At times I found myself wishing Smith had more time for a deeper dive into various issues. In the education arena, for instance, she focuses primarily on how young men are failed by colleges and denied basic due-process rights when facing sexual-harassment charges. She also could have lingered on biases in K–12 education and highlighted efforts to apply Title IX (the de facto quota system used to justify eliminating men’s sports programs) to university academic departments, but only to those few disciplines in which men outnumber women.
In the area of child support, Smith focuses on shocking abuses, such as forcing men to support other men’s children. She might have further explored other unfair aspects of this system, such as how noncustodial fathers have little say over how the resources they provide for children are used, their lack of recourse when visitation or other rights are denied them, and the pressure placed on men to maximize income over everything else.

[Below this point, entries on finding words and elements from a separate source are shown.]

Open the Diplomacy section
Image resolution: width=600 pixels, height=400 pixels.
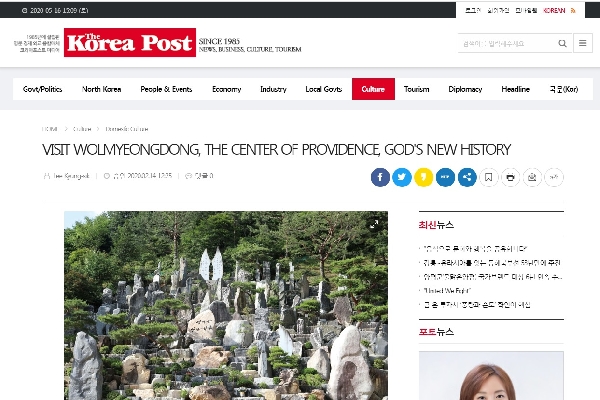click(465, 89)
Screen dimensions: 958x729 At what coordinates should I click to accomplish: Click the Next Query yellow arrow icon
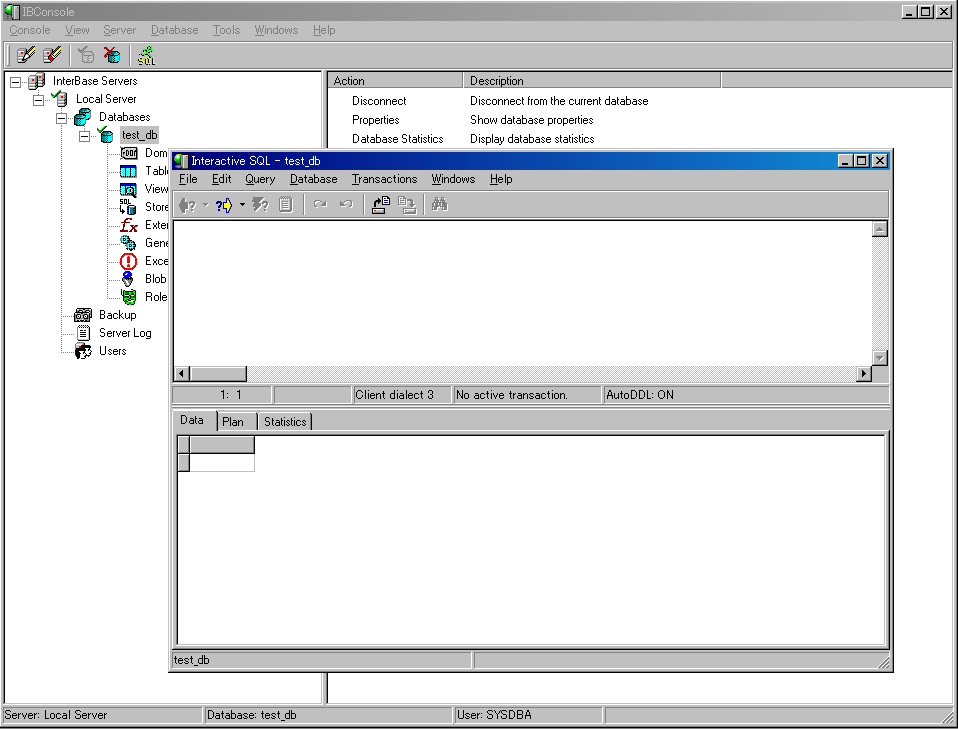224,205
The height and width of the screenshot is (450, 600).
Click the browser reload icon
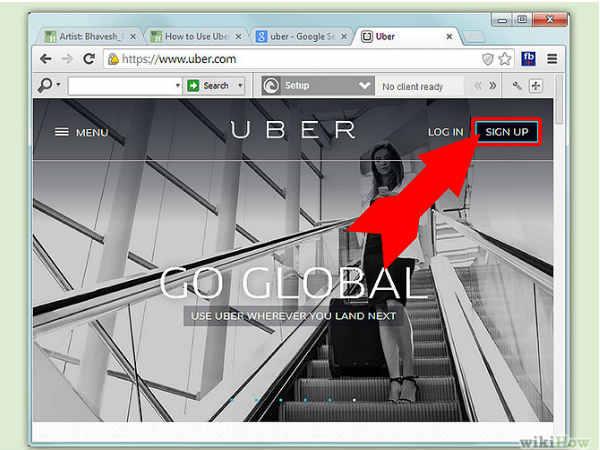pos(89,60)
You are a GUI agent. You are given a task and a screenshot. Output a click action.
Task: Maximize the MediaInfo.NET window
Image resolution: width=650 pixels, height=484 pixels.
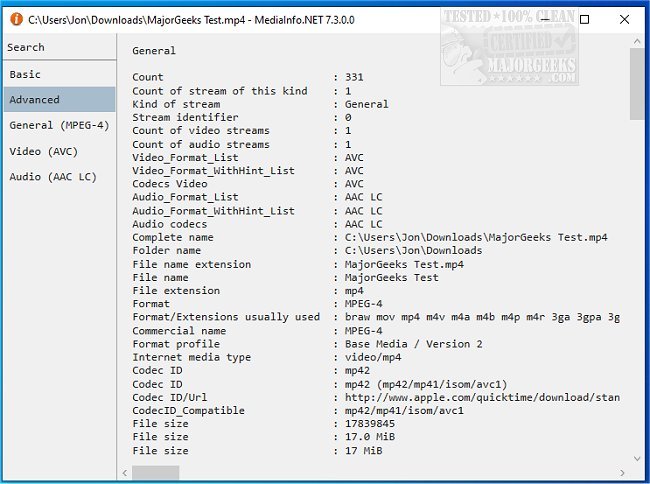click(x=585, y=19)
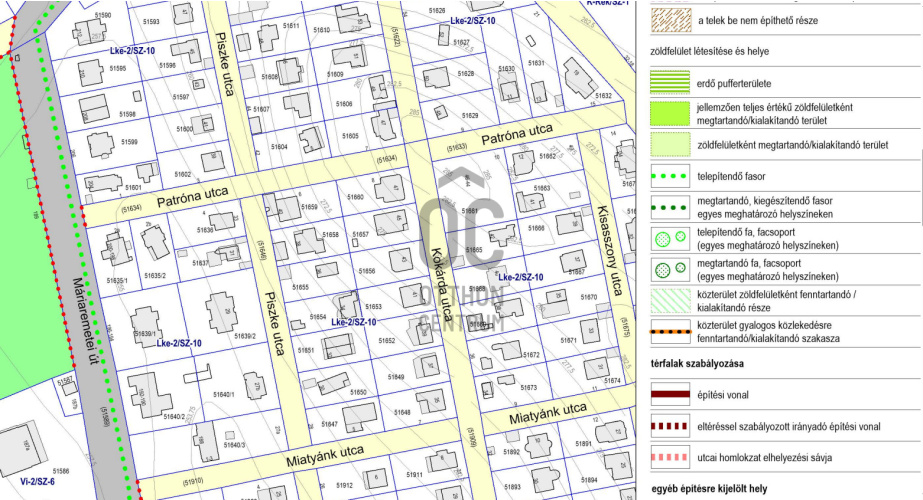Click the 'zöldfelület létesítése és helye' heading
Viewport: 923px width, 500px height.
(716, 50)
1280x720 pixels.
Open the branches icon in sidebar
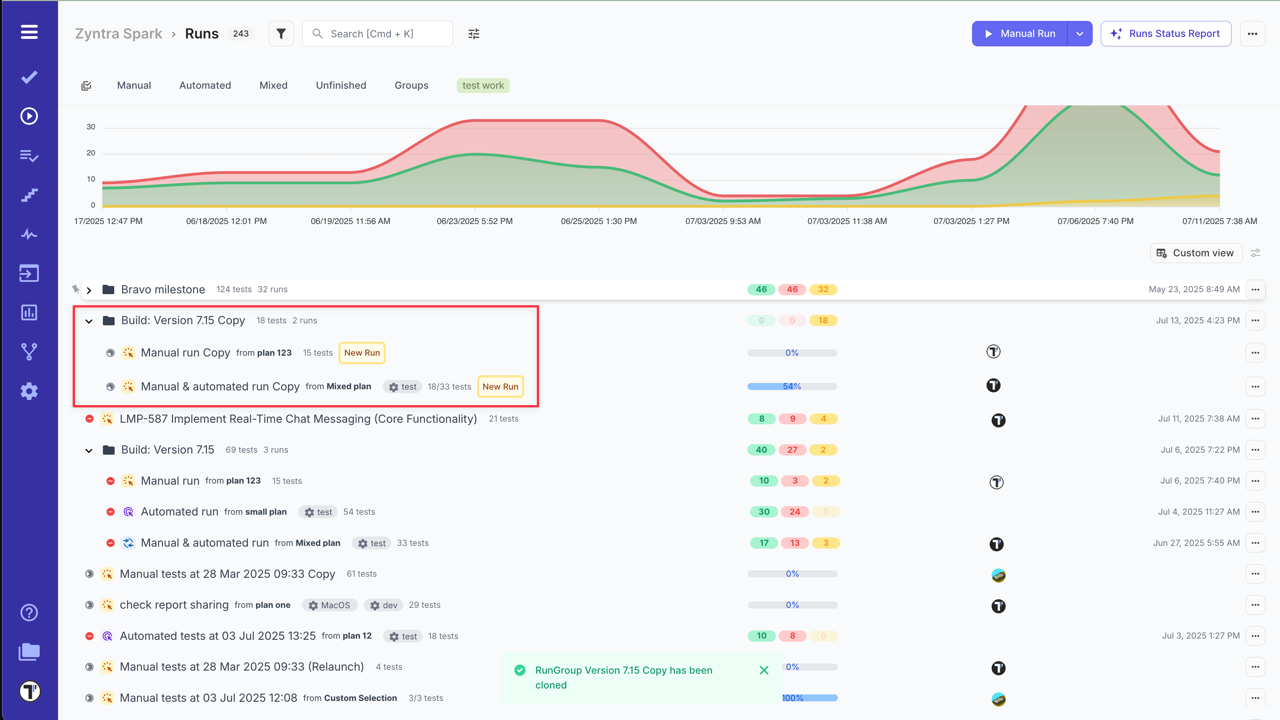[29, 352]
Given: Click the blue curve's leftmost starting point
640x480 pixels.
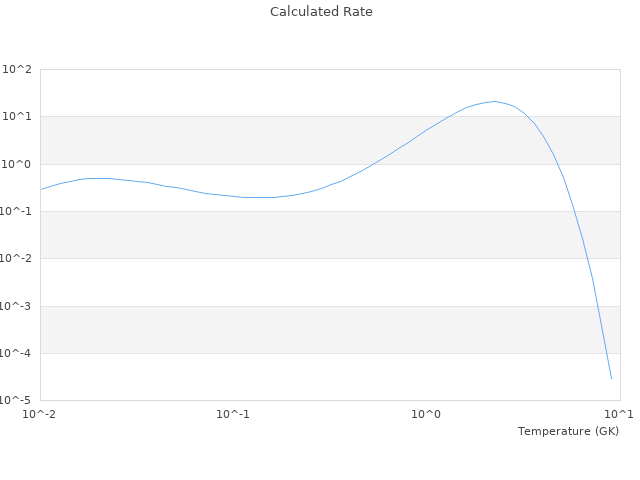Looking at the screenshot, I should [41, 189].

But these are really just the minor quibbles of a policy junkie, and each could fill a complete book. Men on Strike is a compelling work that may succeed in launching a much-needed conversation about the treatment of men in America. As Smith observes, often conversations about the state of men are considered necessary solely because men’s problems spill over to affect women, children, and society more broadly. The men themselves are just an afterthought.

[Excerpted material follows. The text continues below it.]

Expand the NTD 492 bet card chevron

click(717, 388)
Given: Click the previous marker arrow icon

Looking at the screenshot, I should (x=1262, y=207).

Because I work at a women’s organization, I know that it can sometimes be difficult to guard against this ever-present feminist premise. But we do need to resist it — because the interests of the sexes are not naturally in conflict, and women need men to thrive. The growing perception that what’s bad for men is good for women is nothing but a recipe for societal decline and mutual misery. And even if men’s problems didn’t have repercussions for women, basic concepts of justice and fairness would dictate the urgent need to end systematic discrimination against and mistreatment of them. Our sons, husbands, fathers, brothers, and male friends deserve the same chances and respect that women demand for themselves.
– Carrie Lukas is the managing director of the Independent Women’s Forum and a co-author of Liberty Is No War on Women.